Saturday, June 4, 2011

Motivation Proclamation

this week I have accomplished the following things:

- I worked out monday at a school netball courts doing drills, which nearly killed me. I was sore straight after, so I knew it was not going to feel pretty the next day. I like that feeling of like you really have worked out. No more walking up hills- Its time to run bitches.

- I worked over 50 hours.

-I went to my first ever hip hop class!!! It was freaking cool. Like I felt like a real dick, and decided that im not a dancer. But at the same time, Its a good work out, the people are rad, and everyone sucks, so I dont feel like the odd cool one that knows how to shake my money maker. I also went with two of my flat mates, and one is super gay, and fark it was halerious. He was right up the front, stiff as hell, had a gross sweat patch but was always kean, asking questions, and just such a participater. It was ridiculous. Me and my other flat mate were in the back just pissing ourselves laughing at him. There is also a great looking boy who goes there, his name is Connor. He introduced himself to me, and said "see you next week"... Leaps and Bounds. haha im being a dick. Not the reason Im going . I swear.

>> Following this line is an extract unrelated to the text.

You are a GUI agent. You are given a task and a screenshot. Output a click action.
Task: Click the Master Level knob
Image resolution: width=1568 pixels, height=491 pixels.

- I have had a lot of family time. Went to see hang over two (ave) and went to a rugby game (stadium, also ave) but my Dads being so weird at the moment. Like offering to take me shopping etc. He bought me like $270 worth of sports clothes. Typical male. Basically the only thing my dad would shell out for. BUT apparently he told my sister not to tell me, that hes taking me shopping this afternoon. How odd. Maybe this time for clothes that are high fash.

- Im not going to lie. I feel like I havnt JUST succeeded this week. I have failed. Im so hard on myself, I dont really know how to stop. Theres this thing inside me, when im like, ' good job, look at all the things you did this week' that says 'yeah but look at what you didnt do, and look at what you failed at' so I feel kinda shit. Dont know how to get rid of that. Guess it will take time. Or maybe I will just always strive for perfection, maybe Ill get there, and ill be happy. Or maybe I wont and I will always be miserable and measuring my success as half empty.